NATO racing to wrap up campaign
BRUSSELS - With NATO’s bombing of Libya now in its sixth month, a new sense of urgency is gripping the alliance as two crucial deadlines loom next month.
After months of combat stalemate, the insurgents have made dramatic gains in recent weeks against Moammar Khadafy’s forces and have encircled Tripoli. The rapid advance offers NATO the chance to bring to a conclusion a campaign that has drawn increasing international criticism and caused serious rifts within the alliance.
NATO jets have flown nearly 20,000 sorties in the past month, including about 7,500 strike attacks.
Alliance officials deny there has been a fundamental shift in tactics in recent days to provide close air support to the advancing rebels, saying they continue to be focused on the protection of civilian populations as mandated by a UN Security Council resolution.
But they acknowledge that in response to new developments, alliance bombers are pummeling Khadafy’s troops holding defensive positions around government-held towns and villages, under attack from the advancing rebel forces.
Italy’s defense minister, Ignazio La Russa, defended NATO’s operations, saying its mission is to protect civilians. “Thus all its targets are military targets,’’ La Russa told Sky TG24 TV.
Alliance military planners are racing against a deadline next month, when member states must vote on a second three-month extension of the mission.

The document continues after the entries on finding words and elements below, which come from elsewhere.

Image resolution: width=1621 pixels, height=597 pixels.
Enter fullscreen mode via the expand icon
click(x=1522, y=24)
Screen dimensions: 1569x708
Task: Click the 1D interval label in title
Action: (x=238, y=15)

Approval for an extension may prove problematic, since support for the bombing campaign has eroded among allies, who say it detracts resources from NATO’s main mission, the 10-year war in Afghanistan.
Also in September, the UN General Assembly is due to debate the airstrikes, with many members critical of NATO for overstepping the original UN mandate in March which UN authorized a no-fly zone and the protection of civilians caught up in the civil unrest.
A NATO official said that early in the campaign NATO airstrikes focused on preventing Khadafy’s troops from reoccupying rebel-held towns. Such attacks on regime forces destroyed hundreds of tanks, armored vehicles, and guns.
But within a few weeks, Khadafy’s soldiers switched tactics, abandoning their vulnerable heavy weaponry in favor of civilian trucks armed with machine guns or recoilless rifles, which proved difficult to identify and destroy from the air.
“Now the rebel offensive has put them on the defensive, and they are again bringing out their tanks and heavy artillery,’’ said the official, who could not be named under standing rules.
“This is why we’ve been attacking them even when they are trying to beat back rebel advances,’’ he said.
But analysts counter that NATO’s claims of simply protecting civilians strains credulity, saying the direct tactical air support to the rebel forces is enabling their battlefield victories.